Tech

Google Is Operating an Ad Tech Monopoly, Judge Rules


Google is starting to have a monopoly on getting called out for having a monopoly. For the second time in under one year, the tech giant has been deemed to be operating an illegal monopoly, this time for its online advertising technology. Judge Leonie Brinkema of the US District Court for the Eastern District of Virginia issued a 115-page ruling on Thursday that found Google violated antitrust laws to establish a firm hold over the online advertising space, allowing the company to charge higher prices and keep a larger portion of ad sales.

In his ruling, Judge Brinkema said that Google was “willfully acquiring and maintaining monopoly power” over parts of the web advertising business by connecting its ad server business, DoubleClick, used by publishers to sell ads on their platforms, to its ad exchange operations, Google AdX, which sells ad space off auction-style to the highest bidder.

That combination, the judge found, created a “durable and ‘predominant share of the market’ that is protected by high barriers both to entry and expansion.” The judge also found that this monopolistic hold over the online ad space “substantially harmed Google’s publisher customers, the competitive process, and, ultimately, consumers of information on the open web.”

The findings of the court suggest Google had a vice grip over the online advertising business. As noted by Search Engine Journal, the case showed that from 2018 to 2022, Google controlled about 91% of the worldwide publisher ad server market. It also handled as much as 65% of all ad placement transactions, which was about nine times larger than the next closest competitor. With that control, Google was able to squeeze users for 20% of the transaction cost, which it pocketed, compared to competitors taking about 10%.

Judge Brinkema’s ruling found Google “liable under Sections 1 and 2 of the Sherman Act” for its monopolistic behaviors in the ad tech tool and exchange businesses, but the judge did dismiss another charge that Google had operated a monopoly in ad networks.

“We won half of this case and we will appeal the other half,” Lee-Anne Mulholland, Vice President, Regulatory Affairs said in a statement to Gizmodo. “The Court found that our advertiser tools and our acquisitions, such as DoubleClick, don’t harm competition. We disagree with the Court’s decision regarding our publisher tools. Publishers have many options and they choose Google because our ad tech tools are simple, affordable and effective.”

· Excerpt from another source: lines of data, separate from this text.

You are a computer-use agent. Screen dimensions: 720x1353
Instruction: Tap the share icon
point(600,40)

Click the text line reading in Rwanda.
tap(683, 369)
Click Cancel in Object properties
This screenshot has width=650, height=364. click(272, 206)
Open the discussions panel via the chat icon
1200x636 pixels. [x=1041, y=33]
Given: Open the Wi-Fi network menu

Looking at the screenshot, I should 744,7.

Do what you will with that interpretation, but what comes next is the remedies stage, which could lead to the potential breakup of Google’s adtech operations. In fact, that’s what the Department of Justice has asked the court to do, forcing the company to sell off some of the ad tech operations that it has amassed during its market-cornering days.

The potential resolution to this case could reshape a significant portion of Google’s profit centers. Per the New York Times, Google’s Ad Manager generated $31 billion in 2023, about one-tenth of parent company Alphabet’s total revenue. It could also represent a redo for the government, which allowed Google to acquire DoubleClick back in 2007 for $3.1 billion without any intervention from agencies that enforce antitrust.

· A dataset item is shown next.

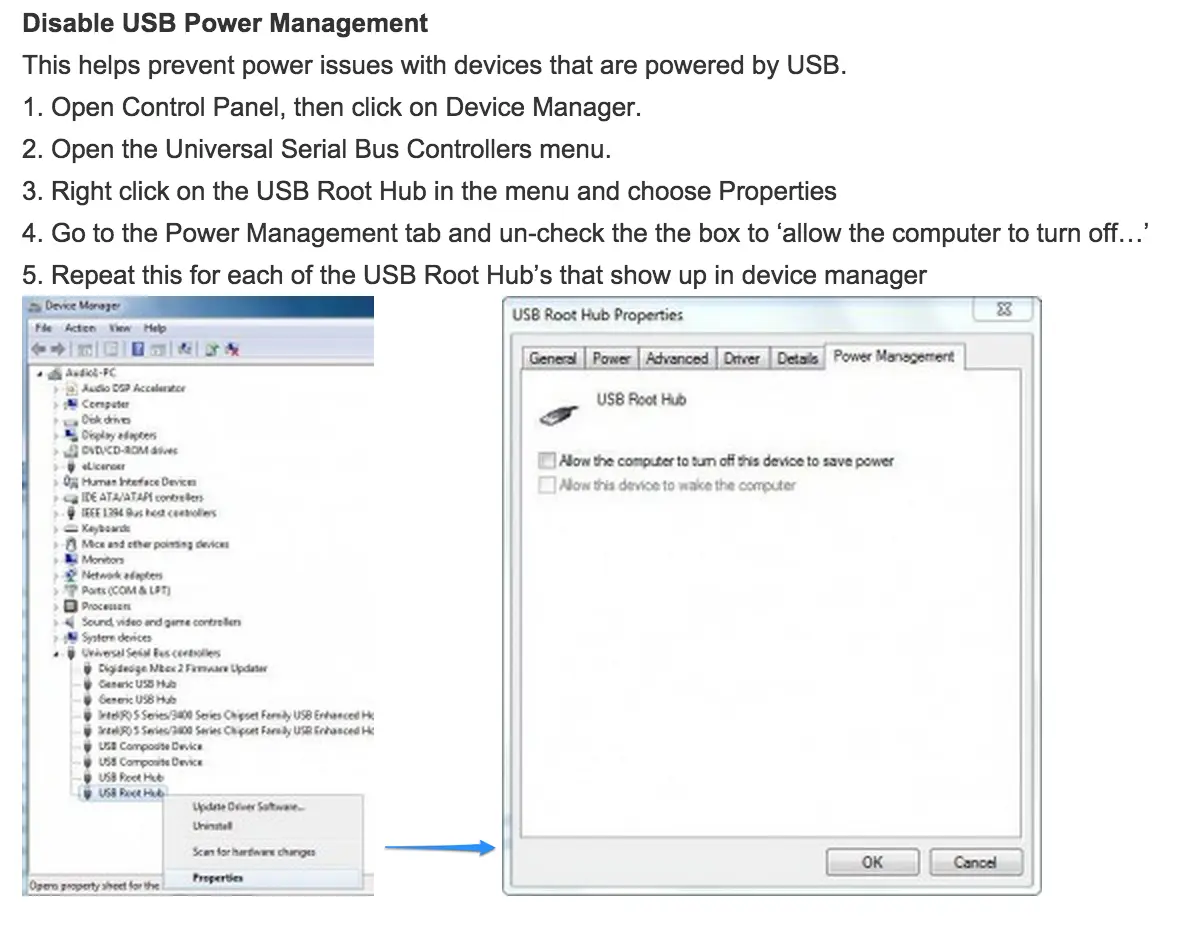The width and height of the screenshot is (1188, 934).
Task: Switch to the Driver tab
Action: coord(741,358)
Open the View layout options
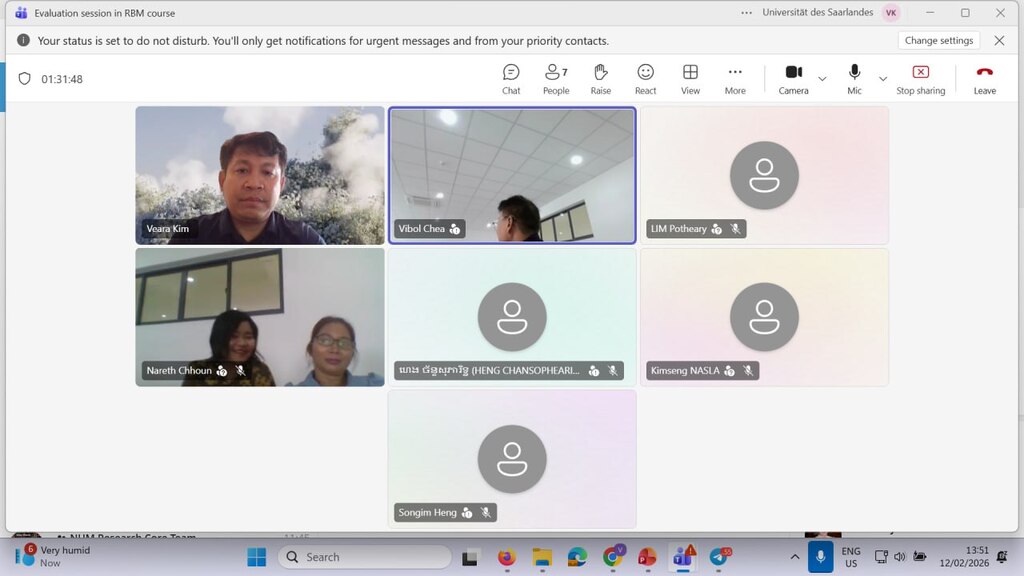The width and height of the screenshot is (1024, 576). pos(690,78)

The ruling opens a new front for Google’s fight to keep itself together. On top of this latest finding of monopolistic behavior, Google is staring down a hearing that could result in the courts forcing it to break up its search operations, stemming from a ruling last August that the company operates a monopoly in that space, too. The hearings on how to remedy that case will start this coming Monday.

With this latest finding in the adtech space, which Google will challenge, it’s increasingly starting to look like Alphabet will be losing some letters soon.